* _抽出テキスト_
"""
色褪せない良書とこの先の未来と。

今朝になっても新聞紙面にはまだ昨日の「改元」ムードが残っていて、Webメディアにもちらほら「令和」をタイトルに掲げた記事が載っていたりするので、あまり興味のなかった人まで思わず巻き込まれてしまいそうな雰囲気になっているのだけど、自分もここ数日に続いて少々ムードに便乗した記事を引き続き。

昔一度読んで強烈なインパクトを受けた本を、改めて掘り返して読んでみた。

弁護士の就職と転職―弁護士ヘッドハンターが語る25の経験則

弁護士の就職と転職―弁護士ヘッドハンターが語る25の経験則

自分が最初にこの本に接したのは、ちょうど出版されたばかりの頃で、まだ自分が弁護士になるとも思っていなかった時期。
司法制度改革後、初めて「法科大学院出身」の法曹が誕生し、既に「増えすぎる法曹」への危惧感もチラホラ出始めていた頃だったが、当時はまだ世間的には「花形」で、「安泰コース」だと思われていた大手法律事務所の若手、中堅弁護士の転身の厳しさ等がかなり克明に描かれていて、「どこの世界も大変なんだなぁ」という思いに至ったことは今でもよく覚えている。

その頃からかなりの時が流れ、事細かな中身はすっかり忘れてしまっていた(ことに気づいた)のだが、改めて読み返してみて思ったのは、あれから10年以上の時を経ても、そこに書かれていることの中身は全く色褪せていない、ということ。

法科大学院制度の蹉跌もあって、「10年後」の弁護士人口は、当時のシミュレーションを1万人近く下回るレベル(2018年3月末時点で40,066名)にとどまっているし、大手事務所がより大型化する傾向も緩やかに続いてきた。業界全体の変化のスピードがそんなふうに想定よりもゆっくりになったことも本書が色褪せない一因だろうが、それ以上に、本書に関しては、「弁護士のヘッドハンター」として独立した直後の著者(西田章弁護士)が、(それまで多くの人がオブラートに包んできた)「弁護士」という仕事の本質を鋭い感性と分析力で抉りそれをストレートに活字にしている、という点が非常に大きい。

「25の経験則」として分類されているケースは、すべて上手に抽象化されており、特定の事務所名等が出てくるわけではもちろんないのだが、自分自身がこの10年、「外」から同業者たちの姿を見ていて感じてきたことを見事に符合するし、おそらくは著者が当時の若手、中堅弁護士や弁護士志望の人々に向けて「冷静に考えろ」という意図で発したリアルなメッセージは、未だに生き続けているものである*1

特に、改めて読んで印象に残ったのは、以下のようなくだりだろうか(強調は筆者)。
"""
* _作業内容_
a. 『弁護士の就職と転職』を読み返した文章について、次の問いに答えてください。
(i) 2018年3月末時点の弁護士人口は何名とされているか。
(ii) 本の著者として名前が挙げられているのは誰か。
(iii) 筆者が最初にこの本に接したのは、本がどのような時期だった頃か。
b. 『弁護士の就職と転職』を読み返した文章から、丸括弧の中に書かれた語句をすべて、登場順に書き出してください。
c. 『弁護士の就職と転職』を読み返した文章の最後の文に続けて、その先を書いてください。

* _提供データ_
"""
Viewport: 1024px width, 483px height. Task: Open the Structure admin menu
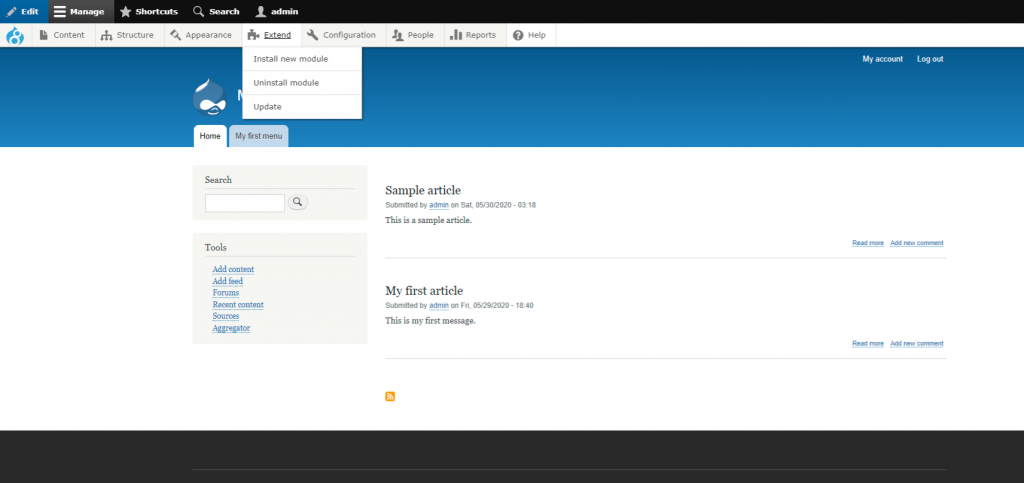pyautogui.click(x=128, y=35)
"""
* _設問ごとの解答_
a.
(i) 40,066名
(ii) 西田章弁護士
(iii) ちょうど出版されたばかりの頃

b.
ことに気づいた
2018年3月末時点で40,066名
西田章弁護士
それまで多くの人がオブラートに包んできた
強調は筆者

c.
「『弁護士としての腕』が独立するための必要条件かどうかは議論の余地がある(個人的にはそうであるほうが望ましいとは思うが)。そのことに踏み込むつもりはないが、少なくとも、それは独立するための十分条件ではない。『その腕がいかせる仕事を依頼したいと思っているお客さんと巡り合えるか』という問題がある。さらに『そのお客さんに対して、その腕が優れていることをどうやって理解してもらうか』という問題が続く。『弁護士としての腕』が備わっている弁護士であれば、それを『より高度にみがく』ことを欲するのも自然である。そのためには、独立するよりも、他社がつくりあげたインフラ、プラットフォームを活用して『弁護士としての腕をみがく仕事』に専念したい。それはきわめて合理的な選択である。」(107~108頁)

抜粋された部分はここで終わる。